Asta Lte, scatta il countdown. Ma spunta il rischio interferenza

FREQUENZE

Scade a mezzogiorno di domani il termine per accedere alla gara. Entro fine luglio l'elenco dei partecipanti e poi un mese di tempo per mettere a punto le offerte. In vista, però, nuovi problemi: c'è pericolo di disturbi tra blocchi telefonici e televisivi

di P.A.
Conto alla rovescia per l'asta delle frequenze riservata alla telefonia mobile. Domani alle 12 scade il termine per la presentazione delle domande di ammissione alla gara, dalla quale il Governo si aspetta un introito di 2,4 miliardi di euro, che potrebbero salire a 3,1 miliardi se tutte le frequenze in palio dovessero essere vendute.

La scadenza di domani è relativa alla sola ammissione alla partecipazione: alla fine di luglio verranno comunicati i nomi di coloro che sono stati ammessi, mentre per le offerte vere e proprie ci sarà tempo tutto il mese di agosto.

Al momento, secondo quanto si apprende, è arrivata al ministero una sola domanda di ammissione, da parte di uno dei quattro operatori mobili, la cui partecipazione è peraltro scontata. Le frequenze messe sul piatto, però, potrebbero fare gola anche agli operatori mobili virtuali, e a questo proposito è circolato il nome di PosteMobile.

Oggetto della gara sono le frequenze 800, 1800, 2000 e 2600 (che arrivano dal ministero della Difesa e dal passaggio al digitale terrestre), che saranno divise in blocchi, per un totale di 255 Mhz, vale a dire, come ha spiegato il ministero dello Sviluppo economico, "la più grande capacità di spettro messa a gara in Italia".

La tempistica dell'operazione prevede, entro quattro giorni dalla presentazione delle domande, la valutazione delle stesse e la comunicazione degli ammessi a partecipare.
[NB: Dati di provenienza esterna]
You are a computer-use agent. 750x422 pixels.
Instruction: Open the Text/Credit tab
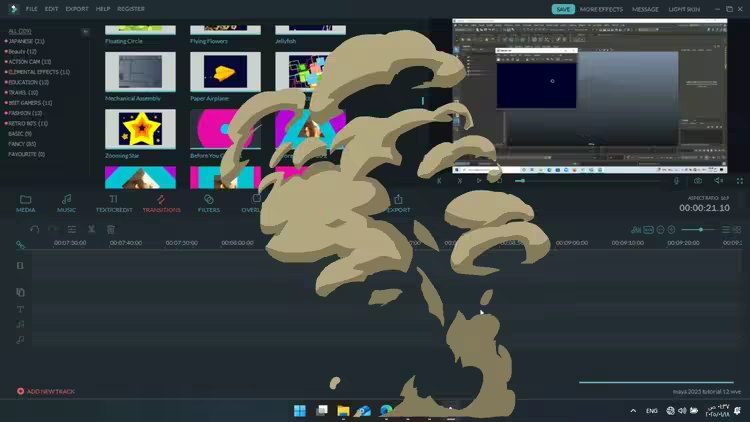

Da quel momento in poi, gli operatori avranno tempo tutto il mese di agosto per mettere a punto le offerte, che potranno essere anche solo per alcune frazioni messe a gara: se il quantitativo messo in palio verrà superato dalle offerte partirà la fase di asta vera e propria con i rilanci. Le frequenze saranno assegnate entro la fine di settembre, in contemporanea con il versamento della prima maxi-rata degli importi, ma saranno rese disponibili solo dal gennaio 2013.
Sull'asta gravano però vecchi e nuovi problemi: oltre alla non disponibilità delle frequenze che verranno battute a fine agosto, attualmente occupate dalle tv locali, si fa strada anche il rischio di oscuramento per alcune zone d’Italia, come scrive oggi Milano Finanza, che potrebbero finire al buio se non verranno posti rimedi al pacchetto di frequenze tlc. Il rischio oscuramento si spiega con un fenomeno tecnico definito “accecamento”, ben noto e verificatosi già in Gran Bretagna, che esemplifica al meglio quello che può accadere quando c’è sovrapposizione di frequenze di alta qualità su un territorio particolare come quello italiano. L’accecamento comporta la mancata fruizione di tutti i canali televisivi.
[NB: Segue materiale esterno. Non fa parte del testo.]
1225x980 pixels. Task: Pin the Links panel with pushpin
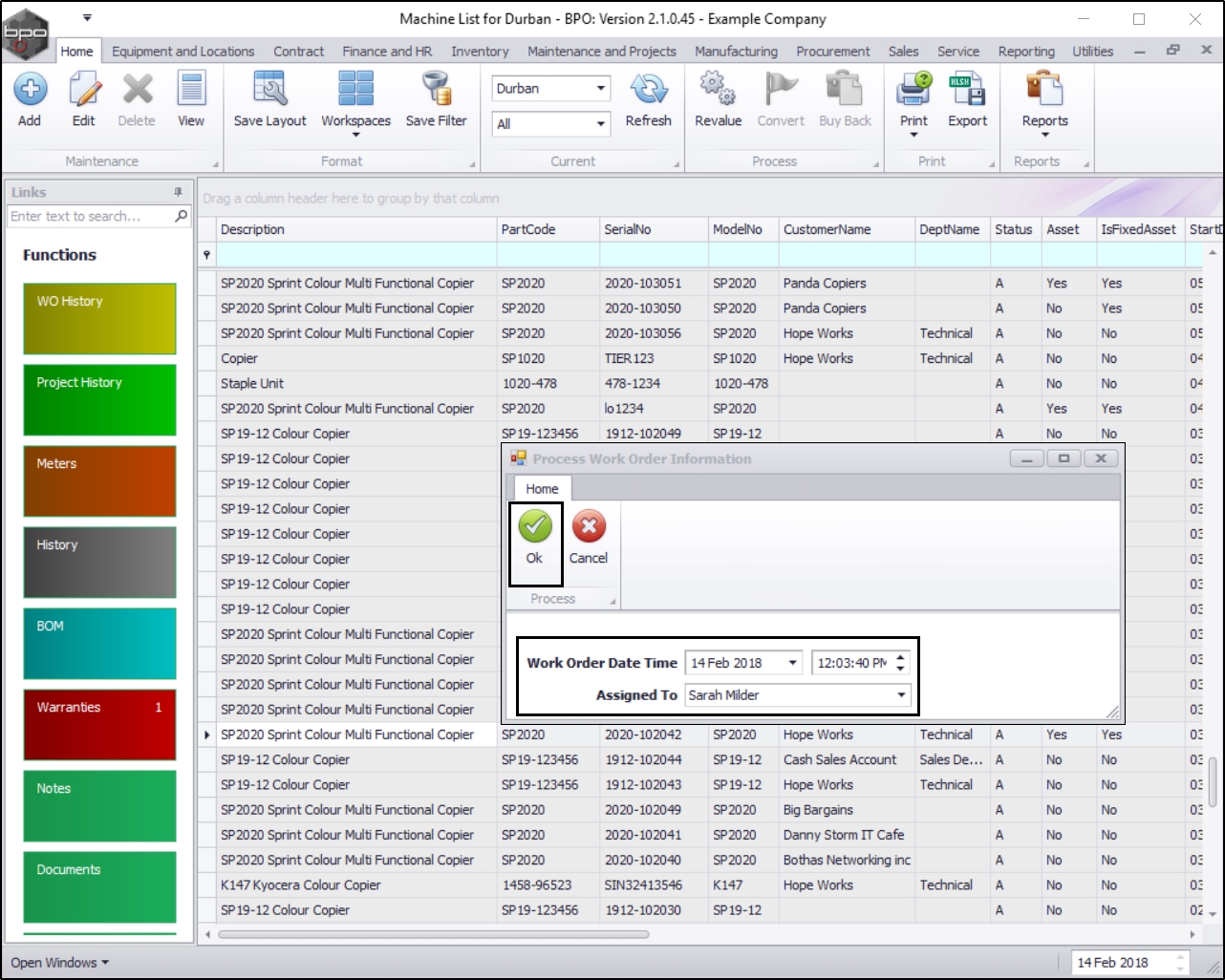(x=178, y=192)
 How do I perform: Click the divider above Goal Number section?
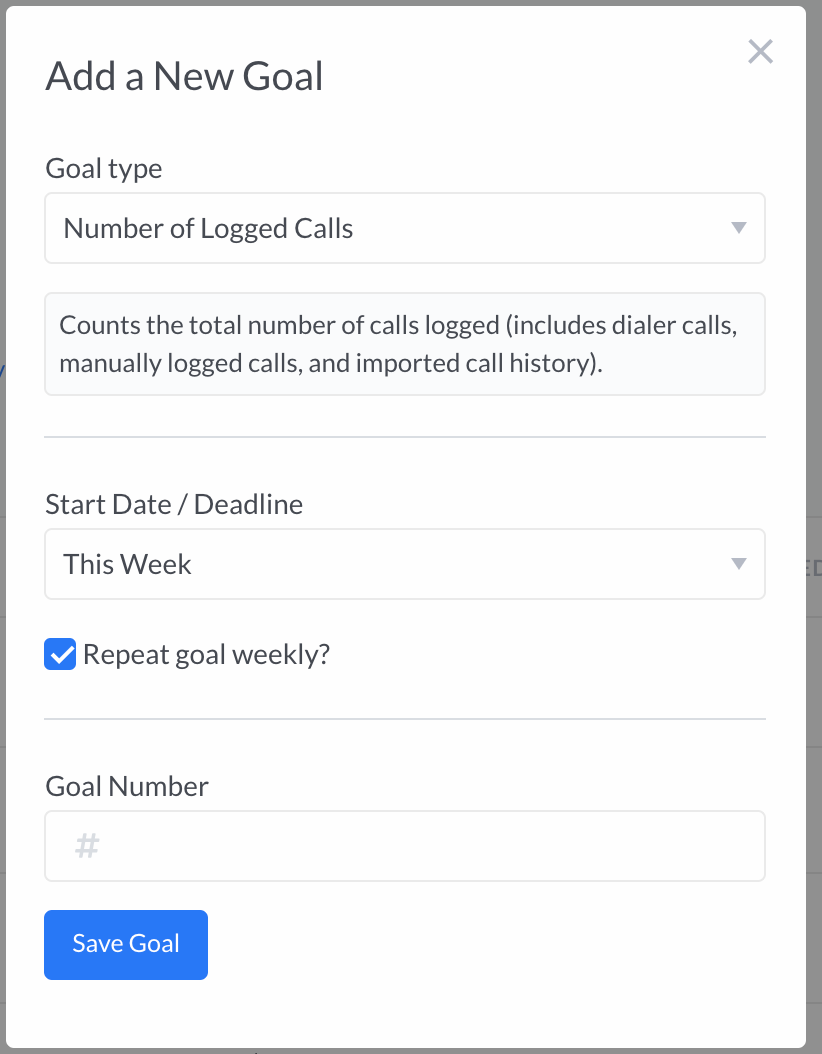point(405,719)
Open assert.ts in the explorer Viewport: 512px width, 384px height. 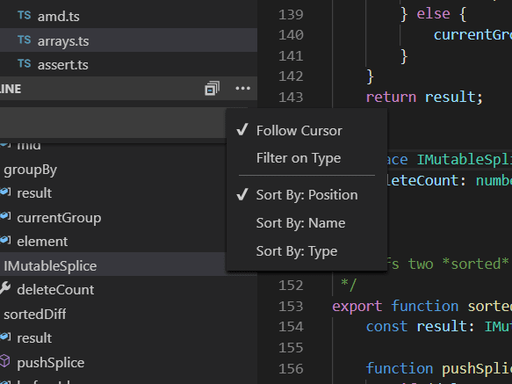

Le frequenze destinate alle società telefoniche, quelle che vanno dal canale 61 al 69 così come sono state classificate oggi, rischiano di sconfinare sui canali immediatamente precedenti, cioè il 60, il 59 e soprattutto il 58, attualmente in uso a Mediaset in via sperimentale per l’alta definizione ma che verrà inserito nella gara per i cinque multiplex televisivi che il ministero retto da Paolo Romani ha da poche settimane avviato dopo il via libera della Commissione europea.

E i problemi, secondo MF, non finiscono qui. Sembra che anche il canale 7 (188 - 195 MHz), inserito nel lotto "A" dei tre multiplex destinati invece ai nuovi entranti della piattaforma digitale, dalla Sky di Rupert Murdoch al gruppo Espresso di Carlo De Benedetti, non sia di buona qualità e comporti addirittura la necessità di modificare le antenne: un imprevisto che può sicuramente mettere a rischio la capacità trasmissiva degli stessi investimenti dei tycoon dell'etere.